■ ASSIGNMENT: Working from the entries below, count every line that includes the word "will". Return the figure alone.

:::

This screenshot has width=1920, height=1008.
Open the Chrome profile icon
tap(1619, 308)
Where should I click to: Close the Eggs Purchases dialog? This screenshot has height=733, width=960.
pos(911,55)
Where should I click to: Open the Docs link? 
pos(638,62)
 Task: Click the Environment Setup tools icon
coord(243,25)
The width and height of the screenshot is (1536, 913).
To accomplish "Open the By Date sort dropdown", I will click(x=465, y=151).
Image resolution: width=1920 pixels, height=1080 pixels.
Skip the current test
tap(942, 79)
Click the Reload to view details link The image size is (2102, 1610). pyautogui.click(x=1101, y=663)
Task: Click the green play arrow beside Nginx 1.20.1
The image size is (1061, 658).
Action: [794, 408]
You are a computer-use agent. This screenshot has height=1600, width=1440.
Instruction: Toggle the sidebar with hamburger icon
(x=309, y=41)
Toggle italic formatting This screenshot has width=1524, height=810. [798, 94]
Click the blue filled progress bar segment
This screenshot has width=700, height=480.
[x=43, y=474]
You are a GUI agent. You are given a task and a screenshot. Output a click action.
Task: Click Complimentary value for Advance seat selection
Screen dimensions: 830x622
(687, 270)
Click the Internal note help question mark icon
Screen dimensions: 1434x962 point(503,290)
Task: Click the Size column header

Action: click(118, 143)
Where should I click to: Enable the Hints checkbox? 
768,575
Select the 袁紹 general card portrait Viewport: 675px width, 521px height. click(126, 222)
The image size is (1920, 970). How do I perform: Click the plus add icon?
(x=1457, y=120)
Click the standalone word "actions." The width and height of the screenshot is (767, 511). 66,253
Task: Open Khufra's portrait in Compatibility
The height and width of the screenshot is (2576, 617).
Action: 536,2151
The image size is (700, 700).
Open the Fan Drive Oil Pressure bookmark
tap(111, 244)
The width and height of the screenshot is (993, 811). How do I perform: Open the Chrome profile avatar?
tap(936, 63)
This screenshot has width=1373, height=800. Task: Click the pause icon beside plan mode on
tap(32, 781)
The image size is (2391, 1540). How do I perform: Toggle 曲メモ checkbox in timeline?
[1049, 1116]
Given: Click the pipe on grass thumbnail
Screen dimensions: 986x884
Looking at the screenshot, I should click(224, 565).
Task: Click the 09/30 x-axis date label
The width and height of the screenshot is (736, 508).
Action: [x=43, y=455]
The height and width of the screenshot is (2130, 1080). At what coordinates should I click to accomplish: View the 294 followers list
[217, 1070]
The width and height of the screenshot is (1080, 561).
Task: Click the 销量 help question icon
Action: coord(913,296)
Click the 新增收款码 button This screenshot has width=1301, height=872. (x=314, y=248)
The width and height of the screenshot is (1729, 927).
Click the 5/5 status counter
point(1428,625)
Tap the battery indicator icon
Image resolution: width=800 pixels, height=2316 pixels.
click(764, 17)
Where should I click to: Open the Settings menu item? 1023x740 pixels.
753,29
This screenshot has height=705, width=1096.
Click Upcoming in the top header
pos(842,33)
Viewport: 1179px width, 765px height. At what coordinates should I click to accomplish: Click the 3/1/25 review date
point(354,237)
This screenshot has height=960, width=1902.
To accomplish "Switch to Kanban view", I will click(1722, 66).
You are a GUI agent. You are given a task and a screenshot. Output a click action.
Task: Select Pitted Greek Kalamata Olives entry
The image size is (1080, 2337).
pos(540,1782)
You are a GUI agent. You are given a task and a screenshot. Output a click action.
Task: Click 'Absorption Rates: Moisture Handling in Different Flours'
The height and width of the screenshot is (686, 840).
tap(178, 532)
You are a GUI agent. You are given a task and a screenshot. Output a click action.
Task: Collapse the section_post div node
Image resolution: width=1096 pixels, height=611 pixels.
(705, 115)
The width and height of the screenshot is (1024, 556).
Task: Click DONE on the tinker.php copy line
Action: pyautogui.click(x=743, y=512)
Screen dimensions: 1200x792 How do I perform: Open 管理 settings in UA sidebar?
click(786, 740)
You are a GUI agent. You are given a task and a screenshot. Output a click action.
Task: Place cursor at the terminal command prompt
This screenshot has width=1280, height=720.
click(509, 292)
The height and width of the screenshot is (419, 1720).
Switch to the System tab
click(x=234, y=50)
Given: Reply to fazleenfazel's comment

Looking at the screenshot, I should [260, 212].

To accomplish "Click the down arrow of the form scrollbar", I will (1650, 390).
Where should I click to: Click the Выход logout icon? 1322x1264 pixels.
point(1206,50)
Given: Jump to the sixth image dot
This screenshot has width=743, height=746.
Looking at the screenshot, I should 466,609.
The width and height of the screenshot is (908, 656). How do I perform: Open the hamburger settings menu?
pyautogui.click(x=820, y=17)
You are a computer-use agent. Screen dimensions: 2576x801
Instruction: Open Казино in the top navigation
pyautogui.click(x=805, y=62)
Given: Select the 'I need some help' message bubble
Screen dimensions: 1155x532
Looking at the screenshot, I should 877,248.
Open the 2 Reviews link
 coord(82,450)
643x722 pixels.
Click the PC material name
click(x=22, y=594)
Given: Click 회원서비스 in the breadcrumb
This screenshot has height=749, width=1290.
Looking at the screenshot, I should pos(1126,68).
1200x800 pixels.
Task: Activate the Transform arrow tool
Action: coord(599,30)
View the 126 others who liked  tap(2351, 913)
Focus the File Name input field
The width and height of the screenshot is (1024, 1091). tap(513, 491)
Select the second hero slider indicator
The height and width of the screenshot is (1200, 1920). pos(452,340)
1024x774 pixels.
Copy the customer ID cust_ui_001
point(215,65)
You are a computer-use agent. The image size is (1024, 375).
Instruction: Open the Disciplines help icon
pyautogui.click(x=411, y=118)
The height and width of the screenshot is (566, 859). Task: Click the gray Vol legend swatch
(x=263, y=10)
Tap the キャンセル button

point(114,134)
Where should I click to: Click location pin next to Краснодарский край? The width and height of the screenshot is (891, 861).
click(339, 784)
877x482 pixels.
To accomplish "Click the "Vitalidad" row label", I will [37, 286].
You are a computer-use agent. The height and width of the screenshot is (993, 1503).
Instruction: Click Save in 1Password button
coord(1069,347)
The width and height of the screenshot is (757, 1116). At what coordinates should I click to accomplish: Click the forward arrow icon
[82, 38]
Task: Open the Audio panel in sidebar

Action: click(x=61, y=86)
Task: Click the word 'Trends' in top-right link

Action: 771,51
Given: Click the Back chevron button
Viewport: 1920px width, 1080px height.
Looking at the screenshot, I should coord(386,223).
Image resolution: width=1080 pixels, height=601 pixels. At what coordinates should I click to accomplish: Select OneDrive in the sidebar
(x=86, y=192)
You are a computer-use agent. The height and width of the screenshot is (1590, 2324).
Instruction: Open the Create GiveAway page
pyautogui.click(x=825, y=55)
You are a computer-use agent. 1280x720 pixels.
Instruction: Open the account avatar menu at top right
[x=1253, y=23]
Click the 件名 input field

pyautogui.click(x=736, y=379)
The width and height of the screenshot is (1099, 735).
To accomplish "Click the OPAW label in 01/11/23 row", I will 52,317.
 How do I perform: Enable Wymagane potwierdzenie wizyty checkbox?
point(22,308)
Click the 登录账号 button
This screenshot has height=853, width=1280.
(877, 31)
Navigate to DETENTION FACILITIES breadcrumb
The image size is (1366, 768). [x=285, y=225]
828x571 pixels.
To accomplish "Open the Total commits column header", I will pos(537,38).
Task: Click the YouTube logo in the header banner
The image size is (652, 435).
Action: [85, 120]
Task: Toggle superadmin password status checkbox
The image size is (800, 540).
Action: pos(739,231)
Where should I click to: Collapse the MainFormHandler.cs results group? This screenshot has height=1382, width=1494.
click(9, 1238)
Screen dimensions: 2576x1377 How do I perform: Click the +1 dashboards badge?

:::

■ PROBLEM SOLUTION: 6